Tiny tags and antennas help track juvenile Chinook

Tracking the lives of thousands of tiny salmon is no easy task. But knowing where they prefer to live and how far they move and survive is invaluable for fish managers.

Anglers fishing the upper Salmon River this fall and winter may notice large antennas in various locations near the riverbank.

These antennas are part of a juvenile Chinook Salmon radio telemetry study conducted by Biomark’s applied biological services team in collaboration with the Idaho Fish and Game. The study hopes to gain insights into how juvenile Chinook Salmon utilize their habitat in the Lemhi River, as well as their movements and survival in the Salmon River.

Each fall, a significant proportion of the young salmon from the Lemhi River move into the Salmon River. Until this study, not much was known about their overwinter behavior in the river prior to migrating to the ocean the following spring.
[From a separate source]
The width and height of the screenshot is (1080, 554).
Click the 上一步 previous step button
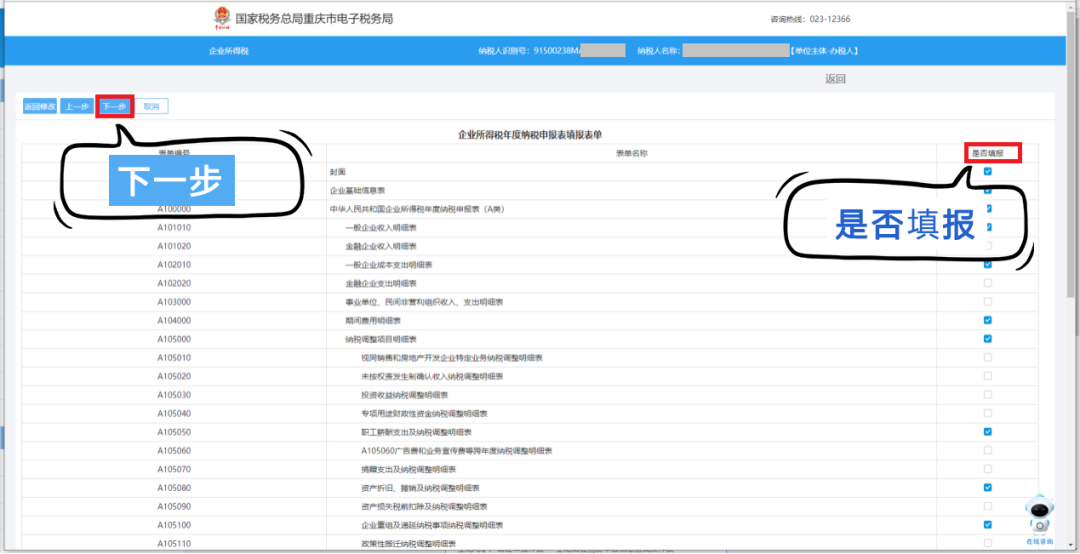click(x=76, y=107)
To learn more about their behavior during this important time, tiny radio tags weighing less than .5 gram are surgically implanted into a sample of young salmon collected from rotary screw traps in the Lemhi River. The juvenile salmon are then released back into the river and the tracking can begin.

Over the next several months, the radio-tagged salmon will be detected throughout the area by numerous stationary antennas and mobile tracking. Seven stationary antennas are located along the Lemhi River and seven are located along the Salmon River from Salmon downstream to Corn Creek.
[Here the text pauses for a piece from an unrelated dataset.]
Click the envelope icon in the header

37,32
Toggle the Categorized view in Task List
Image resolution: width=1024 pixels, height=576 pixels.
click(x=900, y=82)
These stationary antennas are what most anglers will notice when out fishing. The stationary antennas operate 24 hours per day and allow for many more detections to be recorded compared to mobile tracking alone.

Recording the movements of these juvenile Chinook Salmon between the various sites will allow biologists to estimate the travel times and survival of these remarkable fish. Ultimately, information collected study will help managers in future habitat restoration and conservation activities in the upper Salmon River basin.